Nie wiem jak jest teraz w USA, ale jak ja zdawałem egzamin w USA (rok 1995 lub 1996?), to komisja egzaminacyjna zbierała testy, sprawdzała i było po sprawie. Pocztą przychodził certyfikat- takie nasze świadectwo uzdolnienia, na podstawie tego certyfikatu FCC wydawało znak.

W skład komisji egzaminacyjnej wchodzili krótkofalowcy. Ja zdawałem w stanie NJ w jednej ze szkół. Testy, a raczek książki z pytaniami można było kupić w sklepie Radio Shack. Były różne kolory książek, w zależności na jaki stopień licencji. O ile pamiętam, były tam też podane odpowiedzi, aby można było sprawdzić, czy dobrze się odpowiada. Szkoda, że u nas tego nie ma.

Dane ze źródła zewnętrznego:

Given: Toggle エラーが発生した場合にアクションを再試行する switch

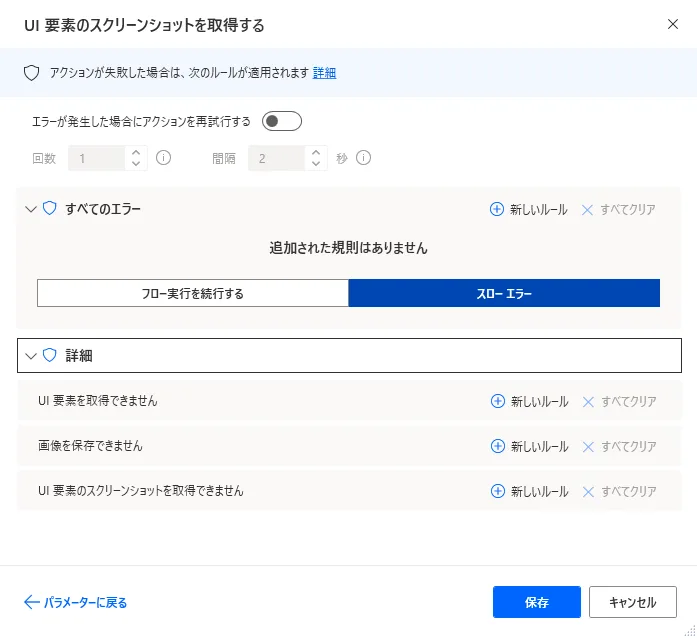Looking at the screenshot, I should click(x=281, y=122).
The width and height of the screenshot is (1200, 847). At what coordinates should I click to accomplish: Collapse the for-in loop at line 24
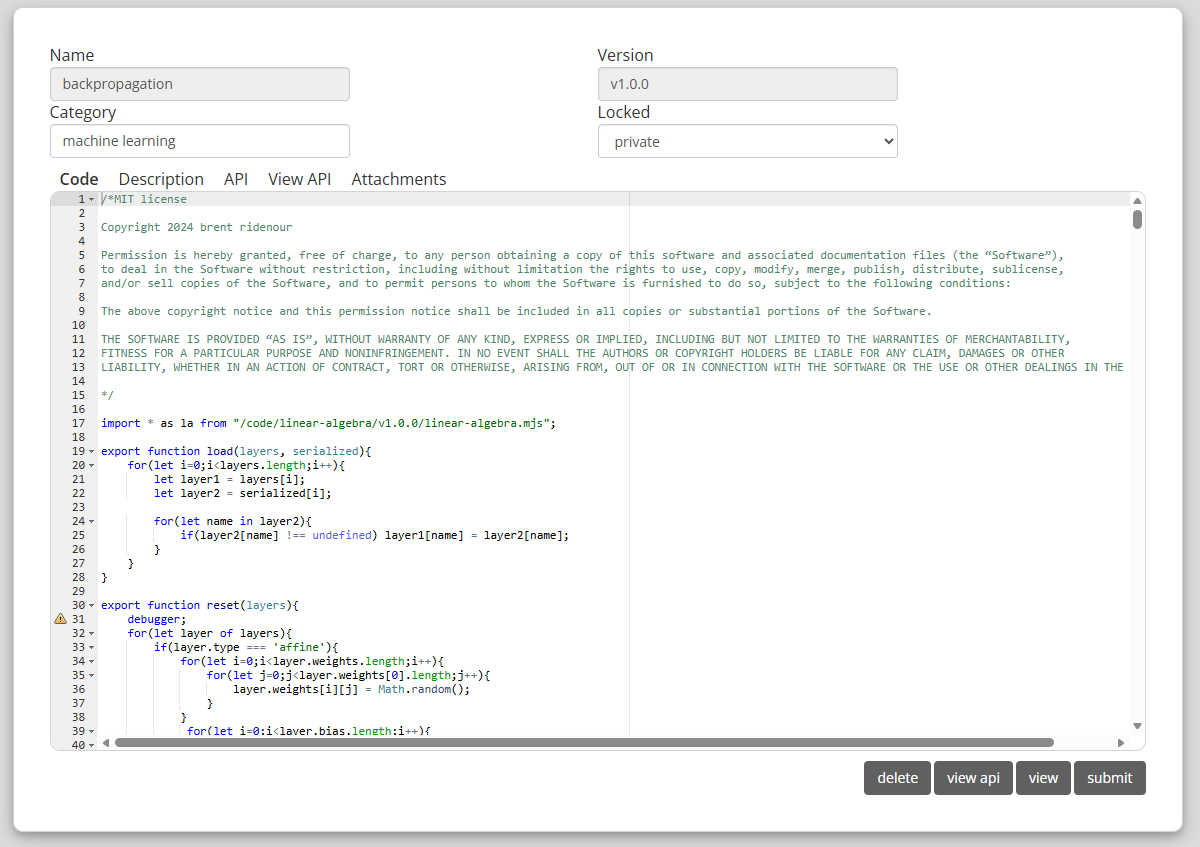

Co do siedziby HQ PZK, nie znam warunków w Warszawie, bo mieszkam daleko. Wiem natomiast jak u nas załatwia się takie rzeczy. Myślę, że w tym czasie, kiedy jest wojna na Ukrainie, Polska się zbroi mamy duże szanse na znalezienie dobrej siedziby. Teraz jest najlepszy na to czas. Warszawa i okolice, to duża rzesza krótkofalowców- 3 OT, jest potencjał. Kwestia tylko trochę pochodzić.